A package to perform QA for Machine Learning Models.
Project description
MLQA
A package to perform QA for Machine Learning Models.
Introduction
MLQA is a Python package that is created to help data scientists, analysts and developers to perform quality assurance (i.e. QA) on pandas dataframes and 1d arrays, especially for machine learning modeling data flows. It's designed to work with logging library to log and notify QA steps in a descriptive way.
Installation
You can install MLQA with pip.
pip install mlqa
MLQA depends on Pandas and Numpy and works in Python 3.5+.
Quickstart
You can easily initiate the object and fit a pd.DataFrame.
>>> from mlqa.identifiers import DiffChecker
>>> import pandas as pd
>>> dc = DiffChecker()
>>> dc.fit(pd.DataFrame({'mean_col':[1, 2]*50, 'na_col':[None]*50+[1]*50}))

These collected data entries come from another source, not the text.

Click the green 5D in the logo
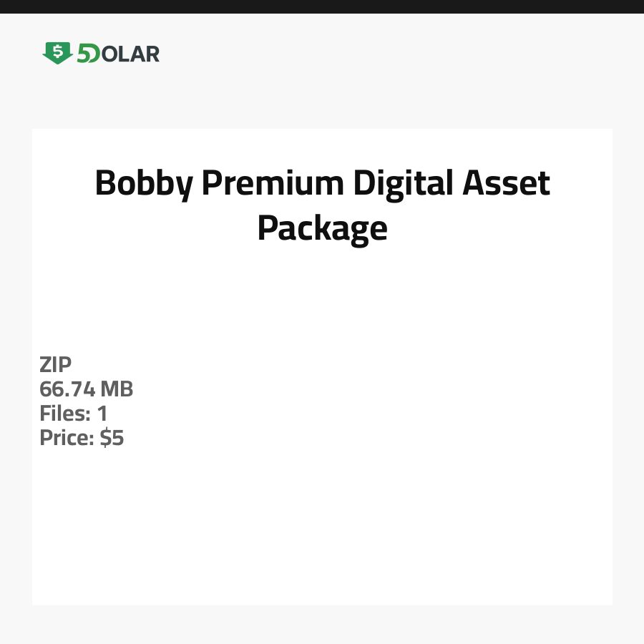Screen dimensions: 644x644 coord(88,54)
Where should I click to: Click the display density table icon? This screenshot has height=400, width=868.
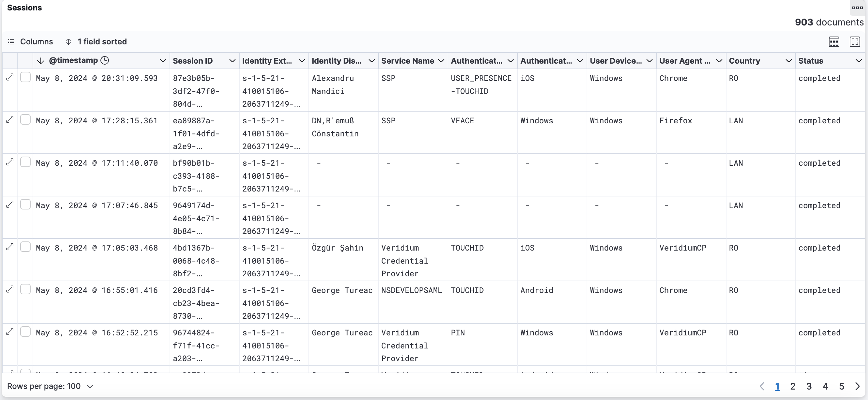[x=834, y=42]
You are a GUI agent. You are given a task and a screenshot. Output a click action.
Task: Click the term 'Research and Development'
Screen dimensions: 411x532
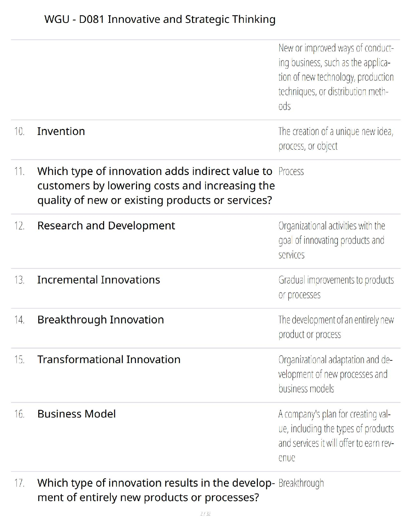point(106,226)
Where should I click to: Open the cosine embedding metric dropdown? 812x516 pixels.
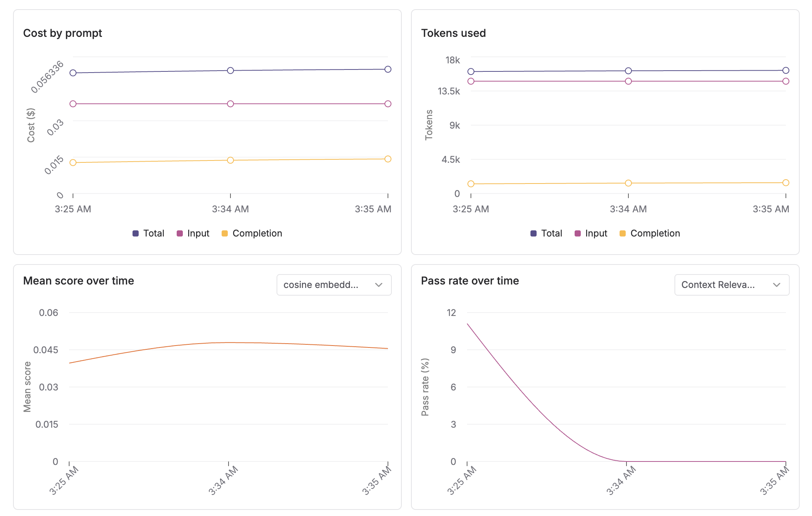[334, 285]
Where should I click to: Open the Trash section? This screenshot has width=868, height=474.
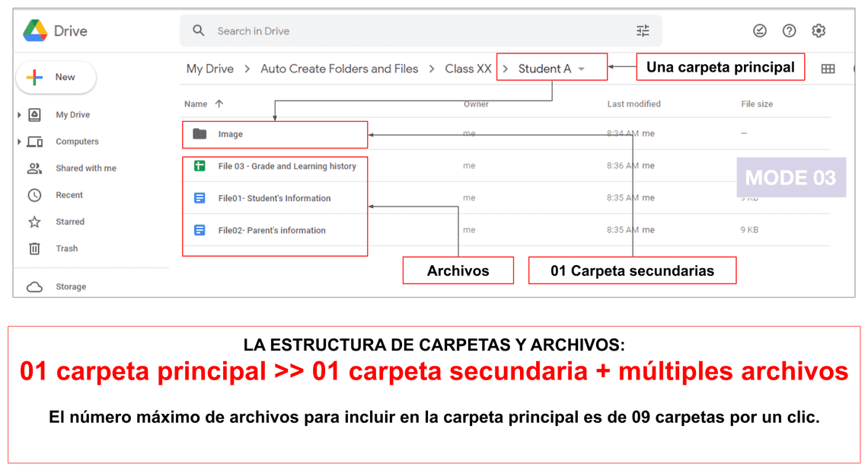tap(66, 248)
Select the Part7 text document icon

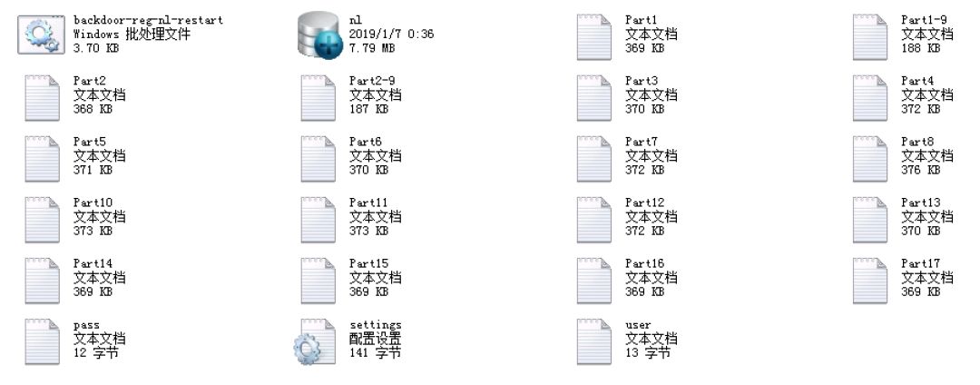tap(593, 159)
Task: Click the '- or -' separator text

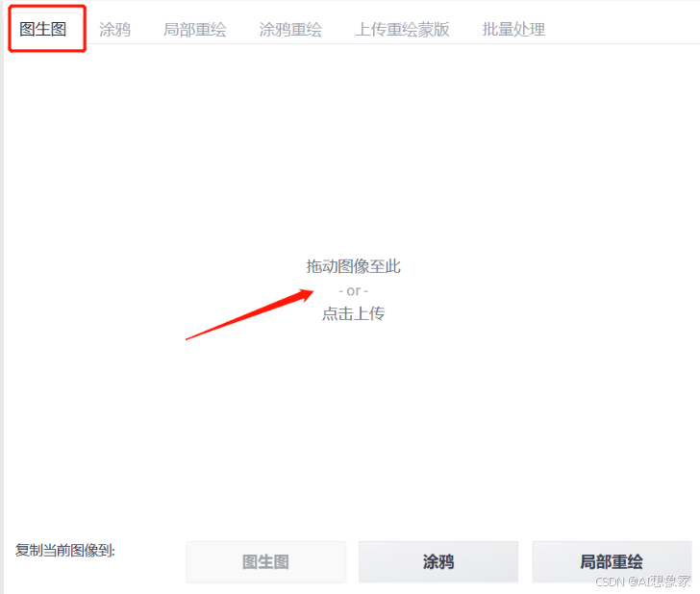Action: point(353,291)
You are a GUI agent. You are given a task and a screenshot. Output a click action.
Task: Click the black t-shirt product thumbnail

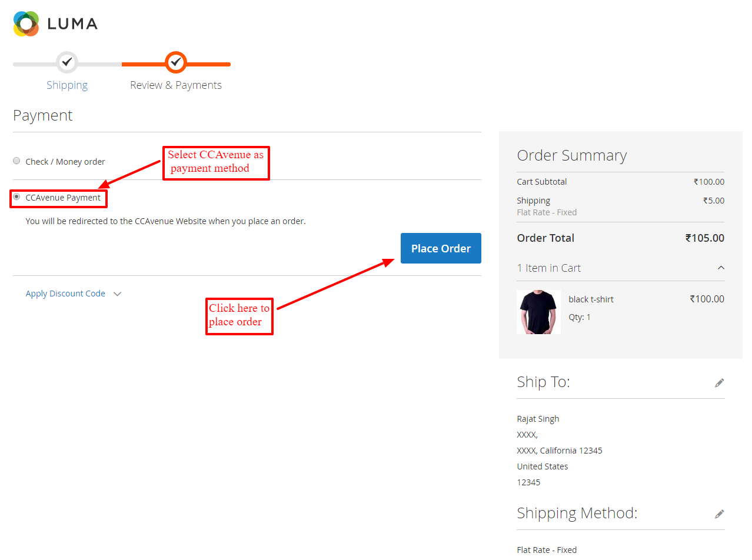tap(538, 312)
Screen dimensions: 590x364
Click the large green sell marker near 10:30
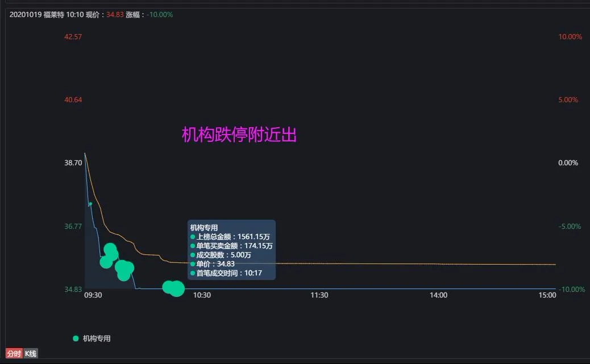[x=174, y=288]
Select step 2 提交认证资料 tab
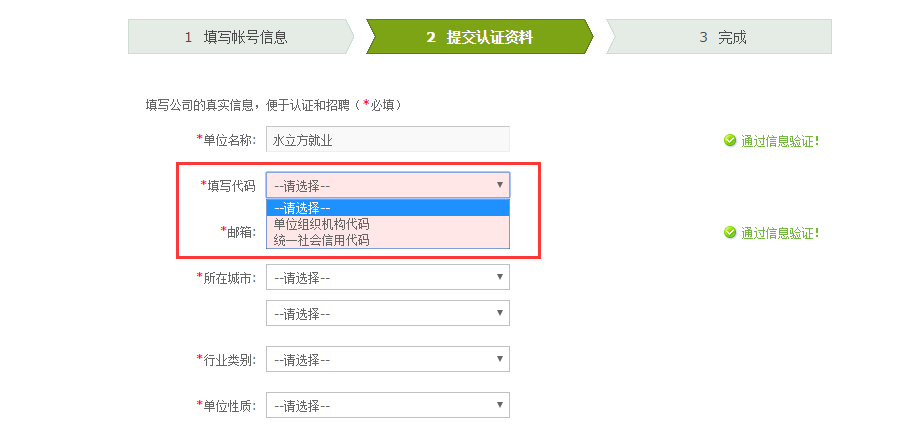 [x=479, y=37]
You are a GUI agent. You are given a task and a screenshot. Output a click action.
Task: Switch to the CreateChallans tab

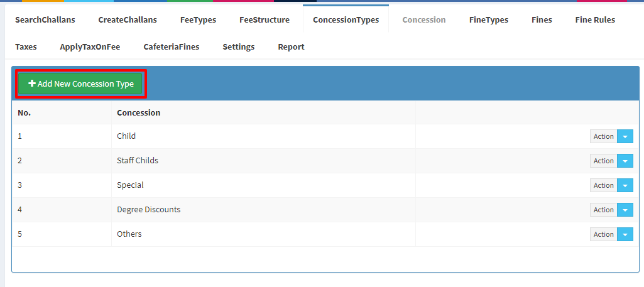[x=128, y=19]
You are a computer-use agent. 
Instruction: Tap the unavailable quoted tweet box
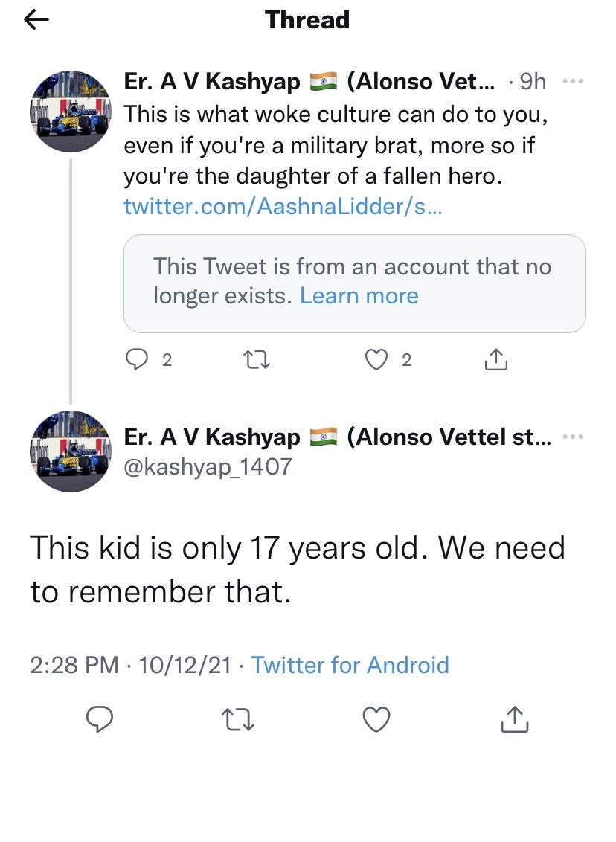click(x=354, y=283)
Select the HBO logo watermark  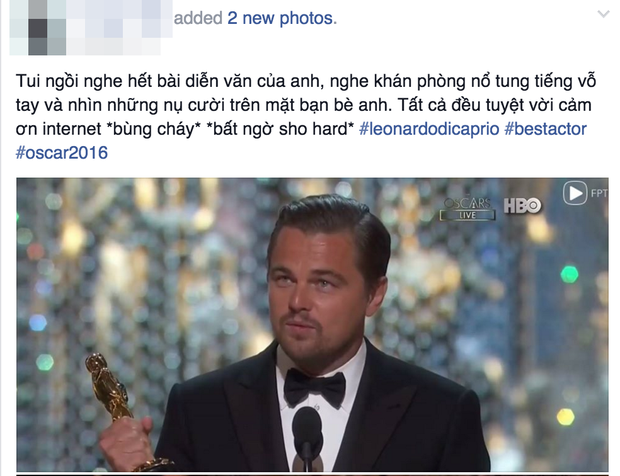[x=522, y=206]
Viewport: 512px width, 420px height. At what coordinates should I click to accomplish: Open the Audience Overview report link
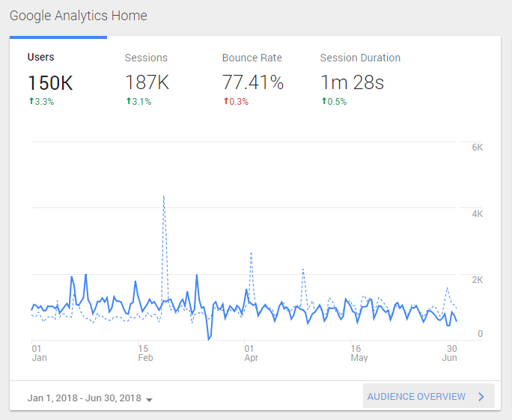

Then, you can check on new data if it's okay for given criteria. Below, you can see data with increased NA count in column na_col
. The default threshold is 0.5 which means it should be okay if NA rate is 50% more than the fitted data. NA rate is 50% in the fitted data so up to 75% (i.e. 50*(1+0.5)) should be okay. NA rate is 70% in the new data and, as expected, the QA passes.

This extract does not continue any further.